Early in the trial, but after the jury had heard the complainant's testimony of her acquaintance with the defendant through their mutual employment by the food distribution company, and her testimony that defendant had accosted her with a pearl-handled knife, the bailiff was advised by one of the jurors that she believed she had previously known the defendant. The defendant promply moved for a mistrial, and the court, pursuant to § 16--10--103(3), C.R.S.1973, instructed the bailiff to escort the juror to chambers for an in camera inquiry.

There, the juror, in response to questioning by the court, explained that her daughter had, at some previous time, received a call from a person the juror believed to be the defendant concerning the purchase of a home-freezer food plan. The defendant, during his visit to the daughter's home, had been more interested in discussing politics than in selling the food plan, and his doleful predictions for the future of the world had upset the daughter, who was then pregnant. Although it was clear that no sexual improprieties were involved, the juror, perceiving the salesman's conduct to be inappropriate under the circumstances, had telephoned his employer to complain of his behavior.

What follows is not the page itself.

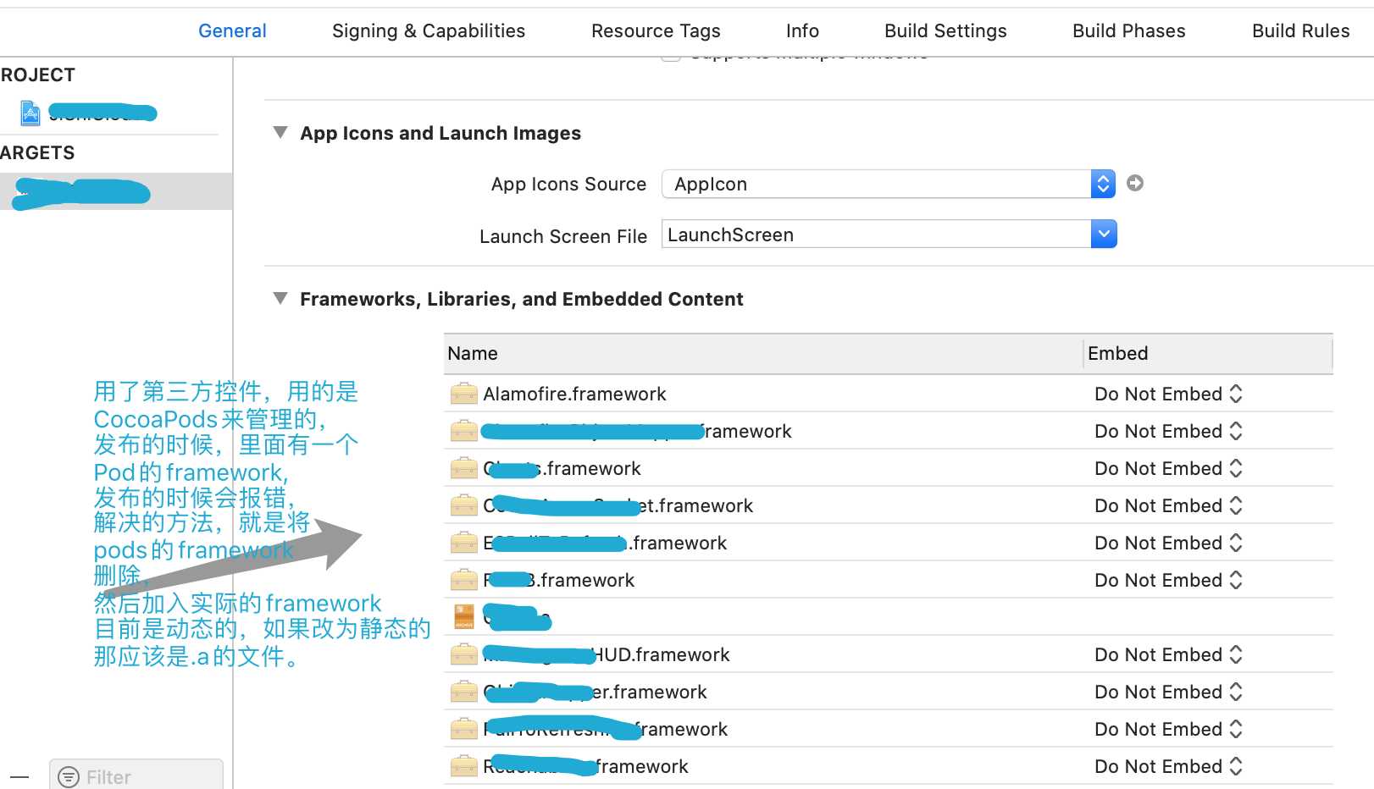Click the filter icon in the Filter field

(69, 776)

The juror also advised the court in camera that her daughter had once owned a pearl-handled knife which generally fitted the description of the one carried by the defendant, and which the juror, while at her daughter's home, had taken away from her grandson, and had subsequently been unable to find. The juror conjectured that this might be the knife used by the defendant in this case.

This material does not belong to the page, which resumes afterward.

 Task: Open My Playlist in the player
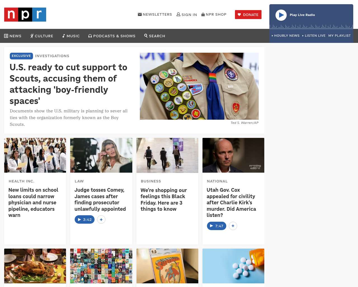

Upon close inquiry by both the court and defense counsel, however, the juror was firm in her assertions that these matters would not affect her judgment in this case. Among other responses, the juror stated that:

'(The defendant) is not being tried on what happened in my daughter's house at all.'

'I would not want to unfairly judge anyone (.)'

'I think I would completely try him on this offense.'

'But, but--now let's discuss this. I only mentioned the knife. I just mentioned it to you, but I'm not--I think I would be open minded enough to try this man in my mind on the crime that he is being accused of, where he raped the girl. This is what I would try him on; not on the fact that maybe that was the knife like was in that home.'

'No, the reason I brought up the knife, I was trying to convince myself whether he is the same man or not. If he had the knife I would know in my heart he was the same man at my daughter's, but I would still try him on the charges that he is being charged with. I would want to be very, very sure.'

The juror assured the court that she had not discussed these matters with the other jurors and that she would not do so. The trial court admonished her to put these matters out of her mind, and denied defendant's motion for a mistrial.

The defendant now asks this court to rule that this juror was prejudiced, as a matter of law. This we cannot do.

'The elements entering into the question of when a trial court is justified in declaring a mistrial are not so specific and circumscribed that the issue may be decided as a matter of law nor are there established standards in adequate detail to enable the court so to do. Nor do the decisions of the appellate courts of this jurisdiction, nor of others, require such exacting fineness, they being content to leave the matter to the sound discretion of the trial court.' Brown v. People, 132 Colo. 561, 291 P.2d 680.

Such discretionary rulings of the trial court will not be overturned on review in the absence of a clear showing of abuse. See Collins v. Burns, 16 Colo. 7, 26 P. 145; Kelly v. People, 121 Colo. 243, 215 P.2d 336.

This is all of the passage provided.